Start Data excerpts

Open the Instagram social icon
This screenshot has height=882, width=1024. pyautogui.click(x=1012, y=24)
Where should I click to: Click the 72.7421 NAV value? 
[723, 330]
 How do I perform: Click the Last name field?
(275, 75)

End Data excerpts
Start Data excerpts

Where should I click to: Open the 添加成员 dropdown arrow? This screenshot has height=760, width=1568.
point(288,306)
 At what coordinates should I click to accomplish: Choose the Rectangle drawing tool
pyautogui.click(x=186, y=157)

End Data excerpts

Set problem:
Lay out the rows from the line containing "Where should I click to: Open" up to and including the line containing "pyautogui.click(x=186, y=157)" as a numbered list, leaving out any blank lines.

Answer to this exercise:
1. Where should I click to: Open the 添加成员 dropdown arrow? This screenshot has height=760, width=1568.
2. point(288,306)
3.  At what coordinates should I click to accomplish: Choose the Rectangle drawing tool
4. pyautogui.click(x=186, y=157)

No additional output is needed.